[wkernkamp]

Interesting that the multiples of 24 show in the result.

[MangoNrFive]

My Hypothesis is, when benchmarking all of the core-counts we would see a saw-tooth-pattern in the speedup.

My explanation for this is, that for example at 168 cores all of the CCDs are balanced nicely with 7 cores each. If we add just one more core, than the workload of each of the cores is only a tiny bit less (decreased by 169/168) but one of the CCDs now has 8 cores instead of 7 (so an increase of the workload of this one CCD by (8/7 * 168/169). So in the simulation, this one CCD acts as the weakest link. If we add yet another core, we get another tiny speedup by decreasing the workload of each core (now a decrease of 170/168 in total) we now have two "bad" CCDs but this second "bad" CCD doesn´t make it worse because just the weakest link counts. So 168 is best, 169 is a lot worse, and 170 a little better than 169 but still a lot worse than 168 and so on until 192 where the CCD are balanced again and we have the best performance.

[flotus1]

True in theory, when scattering threads across CCDs. In order to actually see this, quite a bit of effort would be necessary, in order to reduce run-to-run variance.
Additionally, with this many cores, the quality of domain decomposition can have a larger impact than adding/removing a few cores.

[wkernkamp]

Quote:

Originally Posted by flotus1

True in theory, when scattering threads across CCDs. In order to actually see this, quite a bit of effort would be necessary, in order to reduce run-to-run variance.
Additionally, with this many cores, the quality of domain decomposition can have a larger impact than adding/removing a few cores.

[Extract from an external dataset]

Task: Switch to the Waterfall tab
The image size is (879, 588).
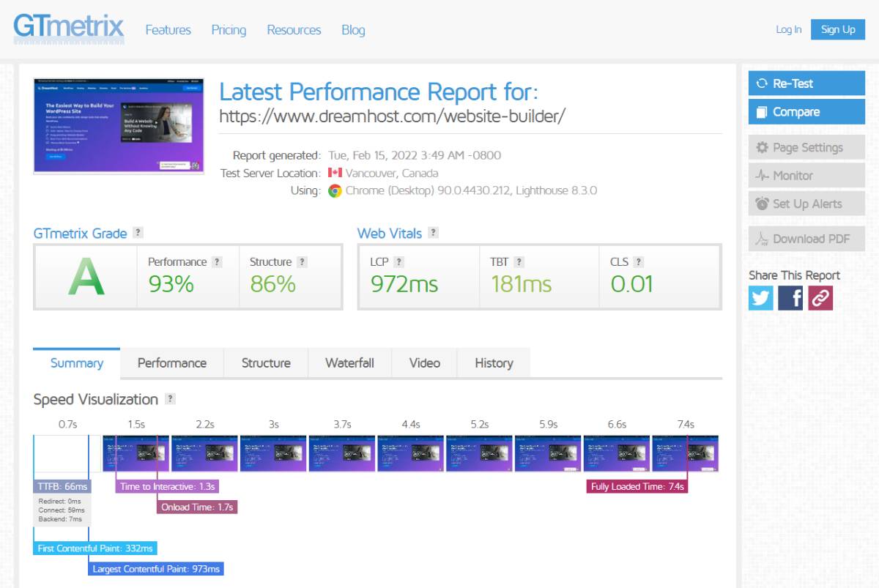Action: pos(349,363)
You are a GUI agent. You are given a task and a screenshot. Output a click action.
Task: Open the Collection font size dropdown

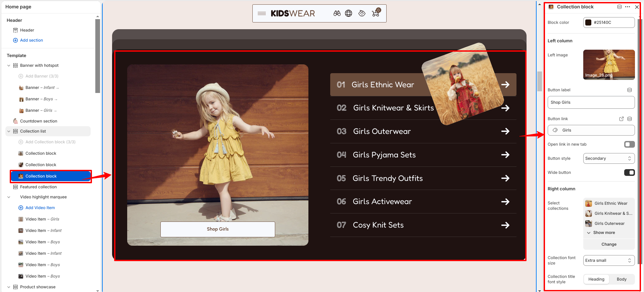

I don't know if that is true. He had on his first run a recognizable pattern already each 24 cores.

[AlexKaz]

I think the main difference of new Epyc results lies in only huge L3 cache. I saw with /proc/your_process_id/status, that binaries of snappyHexMesh and simpleFoam use about 400 MB of code with libraries. It is no surprising that if all the code lies in cache, then we sometimes are watching the big speed up. Also, as I seeing, the main code is very short, about some MB.

[DVSoares]

Quote:

Originally Posted by AlexKaz

I think the main difference of new Epyc results lies in only huge L3 cache. I saw with /proc/your_process_id/status, that binaries of snappyHexMesh and simpleFoam use about 400 MB of code with libraries. It is no surprising that if all the code lies in cache, then we sometimes are watching the big speed up. Also, as I seeing, the main code is very short, about some MB.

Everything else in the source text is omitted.